*** DATA FOR THIS EXERCISE Section Begins ***

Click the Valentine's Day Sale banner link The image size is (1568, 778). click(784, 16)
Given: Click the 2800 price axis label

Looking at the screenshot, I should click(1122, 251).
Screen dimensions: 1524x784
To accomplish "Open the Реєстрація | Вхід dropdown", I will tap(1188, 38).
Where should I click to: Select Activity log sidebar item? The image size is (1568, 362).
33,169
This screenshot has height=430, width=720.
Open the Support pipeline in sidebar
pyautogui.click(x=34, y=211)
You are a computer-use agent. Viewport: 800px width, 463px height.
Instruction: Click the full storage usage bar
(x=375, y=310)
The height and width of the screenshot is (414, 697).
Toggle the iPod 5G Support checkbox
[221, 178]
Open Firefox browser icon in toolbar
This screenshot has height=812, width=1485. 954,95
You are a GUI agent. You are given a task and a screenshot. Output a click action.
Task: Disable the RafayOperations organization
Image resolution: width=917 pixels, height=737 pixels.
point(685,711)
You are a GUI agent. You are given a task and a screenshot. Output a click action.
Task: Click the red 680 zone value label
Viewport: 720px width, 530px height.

*** DATA FOR THIS EXERCISE Section Ends ***

● WHAT TO DO
Reproduce the material above exactly; please quote every line of it.

● ANSWER
Click the Valentine's Day Sale banner link The image size is (1568, 778). click(784, 16)
Given: Click the 2800 price axis label

Looking at the screenshot, I should click(1122, 251).
Screen dimensions: 1524x784
To accomplish "Open the Реєстрація | Вхід dropdown", I will tap(1188, 38).
Where should I click to: Select Activity log sidebar item? The image size is (1568, 362).
33,169
This screenshot has height=430, width=720.
Open the Support pipeline in sidebar
pyautogui.click(x=34, y=211)
You are a computer-use agent. Viewport: 800px width, 463px height.
Instruction: Click the full storage usage bar
(x=375, y=310)
The height and width of the screenshot is (414, 697).
Toggle the iPod 5G Support checkbox
[221, 178]
Open Firefox browser icon in toolbar
This screenshot has height=812, width=1485. 954,95
You are a GUI agent. You are given a task and a screenshot. Output a click action.
Task: Disable the RafayOperations organization
Image resolution: width=917 pixels, height=737 pixels.
point(685,711)
You are a GUI agent. You are given a task and a screenshot. Output a click action.
Task: Click the red 680 zone value label
Viewport: 720px width, 530px height.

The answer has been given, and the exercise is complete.